I pulled into the parking lot at the community center at a little after 5 a.m. last Monday morning for the beginning of a new session of my weight training/conditioning class. It struck me that there were fewer spots available than usual but I didn't think much about it until I climbed the stairs and walked into the open room where I've been working hard with others twice a week since January. As I entered the brightly lit room, I looked around to notice that the small, by now familiar group of 7 or 8 bleary eyed women had suddenly become 15 or 16. And someone else's mat was where mine usually was.
I was surprised at how that jarred me. Even so, I quietly moved and found an open spot near the center of the room where I rolled out my mat and laid my weights down. The view was different from there. I didn't know the people to my right or my left. Still, I tried to convince myself, I was there for the exercise and the rest didn't much matter and so I put my head down determined to focus on that. The music started and we circled the room to warm up. We returned to our places and began the same sort of routine that had become familiar to me over the last nine months. This should have righted things for me, but then I discovered there was also this: since there were twice as many people there our very encouraging instructor simply couldn't pay attention to all of us in the same way she had only the week before. To be sure, it was only right for her to be showering her encouragement on those newest to this early morning torture session. Indeed, I'm not sure I heard the words "good job" with my name attached even once that morning.

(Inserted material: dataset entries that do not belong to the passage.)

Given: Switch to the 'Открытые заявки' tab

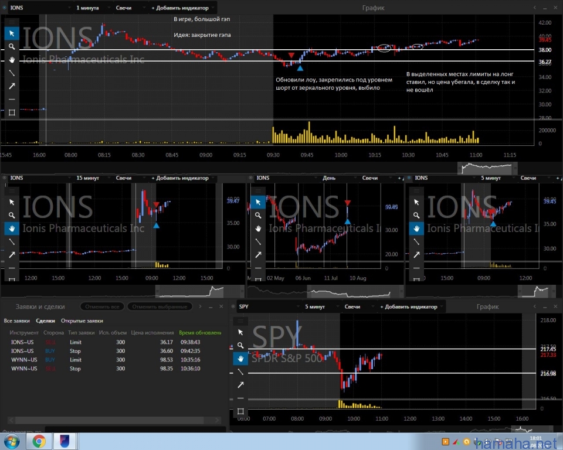Looking at the screenshot, I should click(x=83, y=321).
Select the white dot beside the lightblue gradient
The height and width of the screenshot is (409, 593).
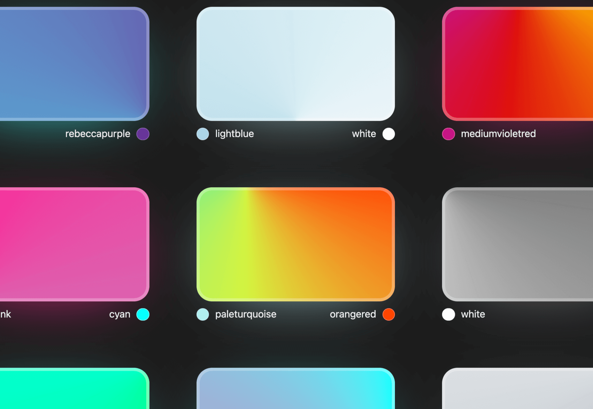pos(389,134)
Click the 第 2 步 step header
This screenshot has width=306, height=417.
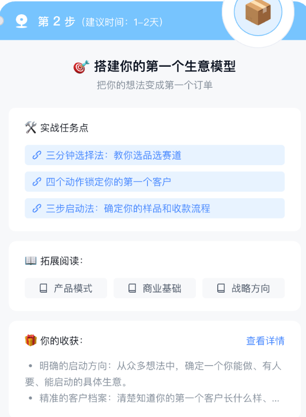[57, 21]
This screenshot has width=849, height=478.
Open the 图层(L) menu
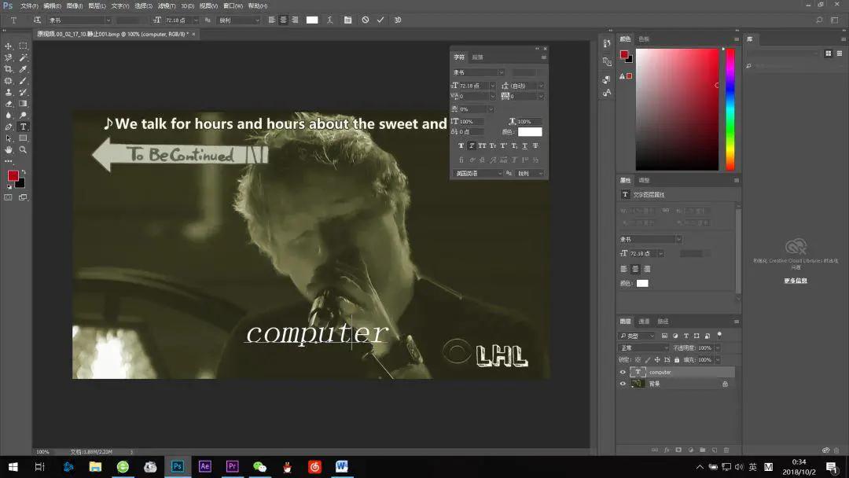pos(98,6)
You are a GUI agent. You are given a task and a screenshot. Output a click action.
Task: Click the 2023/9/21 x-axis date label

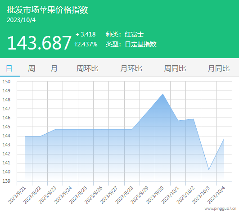(x=17, y=195)
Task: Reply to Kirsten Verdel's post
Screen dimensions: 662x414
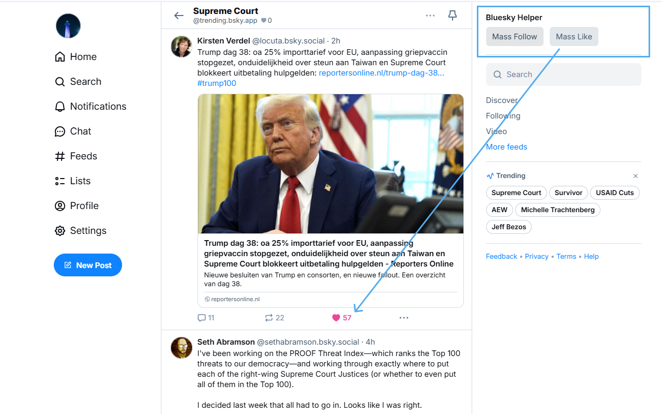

Wow. As I drove home and then into church later that morning I wondered if this is how people in congregations I've served have felt whenever we experienced growth. It's true, we joke about someone 'sitting in someone else's pew' and many of us have horror stories about when guests have been rudely told just that. But I'm quite certain I have never experienced what that feels like from the other side of the pulpit. My place up front is always reserved, after all. I tend to arrive early enough on Sunday morning so that regardless of how many come later, a parking space is easy to come by. And as for the necessary diversion of the leader's attention? Well, when the roles were reversed, I have to say that bothered me more than I would have expected. Indeed, intellectually, I know that for every new person a congregation welcomes, key leaders do find their energy being redirected, no doubt at the expense of others who had grown accustomed to receiving their share of just that. I just hadn't experienced what that felt like on the other side before.
To be sure, this seems like a good thing to have experienced in the days before we dig into the Gospel story which speaks of the disciples' squabble over who came first and Jesus' reminder that our call is to be last and least, like a little child. It's good for me to know first hand what that feels like. I mean, it's easy for me to preach that from where I stand every week. It's not always so easy to embrace it from the midst of the congregation where it has real consequences.
And so I find I wonder now how it is that we as communities find ourselves able to heed Jesus' invitation today to 'welcome.' I wonder where we get the clarity, the strength, the courage, the confidence, to be and do what is right in this way. It must be more than simply knowing that new people are necessary in order to keep any institution, whether it be an exercise class or a congregation, going strong. In fact, if that's our only motivator, it never really works. At least not in churches. Rather, it must, somehow, come from a deeper love for the last and the least and the lost that we would be willing to give up our space and welcome, focusing always on what matters most of all.
It's not easy, to be sure, and I do wonder if this is why many congregations are less than welcoming, why so many of us are not growing. And while I have a deeper empathy today for why that is so, I'm still hanging on to the hope that even my seemingly normal self-centered nature can be overcome. It matters too much for it not to be possible, after all.
Perhaps this is how it can happen. Maybe it has something to do with my remembering the open armed welcome I received when I was first new. I expect it has something to do with looking at the stranger who took my place and being glad for her that she's being brought to something which has become so important to me. I'm wondering if it has something to do with growing deeper in my own certainty that this (whether it's my experience in an exercise class or in this church) is not first or only about meeting my needs, but that God has something wonderful in store for the whole wide world. And if someone has taken my place? Well, maybe that means we're that much closer to experience God's amazing intent for us all!
- Have you ever experienced the consequences of welcoming others in a not so positive way? What was that like for you?
- Given the seemingly built in barriers to growth, how do you think we ever get past it?
- Can you think of a time when you were new, when you were welcomed and made to feel at home? Does standing still in that memory help to deepen your own motivation to welcome others?